**REQUIRED TASK**
Turn the rows below into a JSON list of strings with one string per line, leaving out blank lines.

---- MATERIAL PROVIDED

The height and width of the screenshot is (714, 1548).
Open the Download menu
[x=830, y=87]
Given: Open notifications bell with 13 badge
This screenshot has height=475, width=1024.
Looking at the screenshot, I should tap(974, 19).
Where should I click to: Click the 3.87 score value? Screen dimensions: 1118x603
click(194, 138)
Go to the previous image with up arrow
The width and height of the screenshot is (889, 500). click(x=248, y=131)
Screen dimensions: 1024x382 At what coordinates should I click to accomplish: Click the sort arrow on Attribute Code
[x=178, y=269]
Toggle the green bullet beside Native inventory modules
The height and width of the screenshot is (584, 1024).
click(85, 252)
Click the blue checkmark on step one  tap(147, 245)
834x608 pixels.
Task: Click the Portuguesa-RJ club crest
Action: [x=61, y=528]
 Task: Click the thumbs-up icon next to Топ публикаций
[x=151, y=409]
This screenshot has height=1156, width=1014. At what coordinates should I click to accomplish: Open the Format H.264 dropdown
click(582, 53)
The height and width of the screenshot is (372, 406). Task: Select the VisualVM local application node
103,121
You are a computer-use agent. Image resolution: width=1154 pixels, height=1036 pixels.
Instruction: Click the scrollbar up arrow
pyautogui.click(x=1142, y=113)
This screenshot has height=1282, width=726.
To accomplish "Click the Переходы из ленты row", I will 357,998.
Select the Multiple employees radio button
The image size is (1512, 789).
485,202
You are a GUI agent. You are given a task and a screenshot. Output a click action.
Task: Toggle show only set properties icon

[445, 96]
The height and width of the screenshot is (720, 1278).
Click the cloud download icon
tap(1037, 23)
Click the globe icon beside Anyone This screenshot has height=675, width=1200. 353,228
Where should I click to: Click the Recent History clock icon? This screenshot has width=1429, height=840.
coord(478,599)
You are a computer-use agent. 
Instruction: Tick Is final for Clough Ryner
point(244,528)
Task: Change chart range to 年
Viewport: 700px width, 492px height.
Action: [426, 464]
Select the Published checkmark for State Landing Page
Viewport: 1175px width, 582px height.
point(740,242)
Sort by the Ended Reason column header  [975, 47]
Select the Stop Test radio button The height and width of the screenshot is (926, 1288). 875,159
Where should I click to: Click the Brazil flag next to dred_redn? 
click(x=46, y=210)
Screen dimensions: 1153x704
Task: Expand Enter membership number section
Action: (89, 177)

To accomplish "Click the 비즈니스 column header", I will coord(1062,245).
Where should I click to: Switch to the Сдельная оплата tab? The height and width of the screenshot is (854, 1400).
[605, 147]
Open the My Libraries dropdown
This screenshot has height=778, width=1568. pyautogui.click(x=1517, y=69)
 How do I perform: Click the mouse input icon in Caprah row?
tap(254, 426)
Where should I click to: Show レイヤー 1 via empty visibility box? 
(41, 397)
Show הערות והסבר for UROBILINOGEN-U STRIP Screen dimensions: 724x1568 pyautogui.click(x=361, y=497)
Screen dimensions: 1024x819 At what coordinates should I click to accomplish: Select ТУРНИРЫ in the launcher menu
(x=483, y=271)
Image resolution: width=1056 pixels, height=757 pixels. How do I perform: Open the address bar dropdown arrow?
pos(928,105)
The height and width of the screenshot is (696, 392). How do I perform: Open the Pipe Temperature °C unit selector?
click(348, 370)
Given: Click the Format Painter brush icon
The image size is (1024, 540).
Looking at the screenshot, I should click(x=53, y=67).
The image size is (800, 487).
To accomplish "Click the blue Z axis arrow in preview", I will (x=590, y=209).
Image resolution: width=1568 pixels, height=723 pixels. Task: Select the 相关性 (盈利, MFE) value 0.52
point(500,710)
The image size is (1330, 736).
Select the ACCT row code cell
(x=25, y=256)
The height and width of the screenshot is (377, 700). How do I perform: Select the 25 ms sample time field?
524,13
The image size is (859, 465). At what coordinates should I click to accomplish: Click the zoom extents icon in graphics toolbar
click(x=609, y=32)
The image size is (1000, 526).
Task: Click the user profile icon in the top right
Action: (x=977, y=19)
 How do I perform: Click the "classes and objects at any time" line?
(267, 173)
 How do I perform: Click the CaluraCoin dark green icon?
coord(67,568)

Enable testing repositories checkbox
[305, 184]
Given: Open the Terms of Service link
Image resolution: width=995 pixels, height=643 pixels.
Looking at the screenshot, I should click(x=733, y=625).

--------

**CORRECT RESPONSE**
[
  "The height and width of the screenshot is (714, 1548).",
  "Open the Download menu",
  "[x=830, y=87]",
  "Given: Open notifications bell with 13 badge",
  "This screenshot has height=475, width=1024.",
  "Looking at the screenshot, I should tap(974, 19).",
  "Where should I click to: Click the 3.87 score value? Screen dimensions: 1118x603",
  "click(194, 138)",
  "Go to the previous image with up arrow",
  "The width and height of the screenshot is (889, 500). click(x=248, y=131)",
  "Screen dimensions: 1024x382 At what coordinates should I click to accomplish: Click the sort arrow on Attribute Code",
  "[x=178, y=269]",
  "Toggle the green bullet beside Native inventory modules",
  "The height and width of the screenshot is (584, 1024).",
  "click(85, 252)",
  "Click the blue checkmark on step one  tap(147, 245)",
  "834x608 pixels.",
  "Task: Click the Portuguesa-RJ club crest",
  "Action: [x=61, y=528]",
  " Task: Click the thumbs-up icon next to Топ публикаций",
  "[x=151, y=409]",
  "This screenshot has height=1156, width=1014. At what coordinates should I click to accomplish: Open the Format H.264 dropdown",
  "click(582, 53)",
  "The height and width of the screenshot is (372, 406). Task: Select the VisualVM local application node",
  "103,121",
  "You are a computer-use agent. Image resolution: width=1154 pixels, height=1036 pixels.",
  "Instruction: Click the scrollbar up arrow",
  "pyautogui.click(x=1142, y=113)",
  "This screenshot has height=1282, width=726.",
  "To accomplish \"Click the Переходы из ленты row\", I will 357,998.",
  "Select the Multiple employees radio button",
  "The image size is (1512, 789).",
  "485,202",
  "You are a GUI agent. You are given a task and a screenshot. Output a click action.",
  "Task: Toggle show only set properties icon",
  "[445, 96]",
  "The height and width of the screenshot is (720, 1278).",
  "Click the cloud download icon",
  "tap(1037, 23)",
  "Click the globe icon beside Anyone This screenshot has height=675, width=1200. 353,228",
  "Where should I click to: Click the Recent History clock icon? This screenshot has width=1429, height=840.",
  "coord(478,599)",
  "You are a computer-use agent. ",
  "Instruction: Tick Is final for Clough Ryner",
  "point(244,528)",
  "Task: Change chart range to 年",
  "Viewport: 700px width, 492px height.",
  "Action: [426, 464]",
  "Select the Published checkmark for State Landing Page",
  "Viewport: 1175px width, 582px height.",
  "point(740,242)",
  "Sort by the Ended Reason column header  [975, 47]",
  "Select the Stop Test radio button The height and width of the screenshot is (926, 1288). 875,159",
  "Where should I click to: Click the Brazil flag next to dred_redn? ",
  "click(x=46, y=210)",
  "Screen dimensions: 1153x704",
  "Task: Expand Enter membership number section",
  "Action: (89, 177)",
  "To accomplish \"Click the 비즈니스 column header\", I will coord(1062,245).",
  "Where should I click to: Switch to the Сдельная оплата tab? The height and width of the screenshot is (854, 1400).",
  "[605, 147]",
  "Open the My Libraries dropdown",
  "This screenshot has height=778, width=1568. pyautogui.click(x=1517, y=69)",
  " How do I perform: Click the mouse input icon in Caprah row?",
  "tap(254, 426)",
  "Where should I click to: Show レイヤー 1 via empty visibility box? ",
  "(41, 397)",
  "Show הערות והסבר for UROBILINOGEN-U STRIP Screen dimensions: 724x1568 pyautogui.click(x=361, y=497)",
  "Screen dimensions: 1024x819 At what coordinates should I click to accomplish: Select ТУРНИРЫ in the launcher menu",
  "(x=483, y=271)",
  "Image resolution: width=1056 pixels, height=757 pixels. How do I perform: Open the address bar dropdown arrow?",
  "pos(928,105)",
  "The height and width of the screenshot is (696, 392). How do I perform: Open the Pipe Temperature °C unit selector?",
  "click(348, 370)",
  "Given: Click the Format Painter brush icon",
  "The image size is (1024, 540).",
  "Looking at the screenshot, I should click(x=53, y=67).",
  "The image size is (800, 487).",
  "To accomplish \"Click the blue Z axis arrow in preview\", I will (x=590, y=209).",
  "Image resolution: width=1568 pixels, height=723 pixels. Task: Select the 相关性 (盈利, MFE) value 0.52",
  "point(500,710)",
  "The image size is (1330, 736).",
  "Select the ACCT row code cell",
  "(x=25, y=256)",
  "The height and width of the screenshot is (377, 700). How do I perform: Select the 25 ms sample time field?",
  "524,13",
  "The image size is (859, 465). At what coordinates should I click to accomplish: Click the zoom extents icon in graphics toolbar",
  "click(x=609, y=32)",
  "The image size is (1000, 526).",
  "Task: Click the user profile icon in the top right",
  "Action: (x=977, y=19)",
  " How do I perform: Click the \"classes and objects at any time\" line?",
  "(267, 173)",
  " How do I perform: Click the CaluraCoin dark green icon?",
  "coord(67,568)",
  "Enable testing repositories checkbox",
  "[305, 184]",
  "Given: Open the Terms of Service link",
  "Image resolution: width=995 pixels, height=643 pixels.",
  "Looking at the screenshot, I should click(x=733, y=625)."
]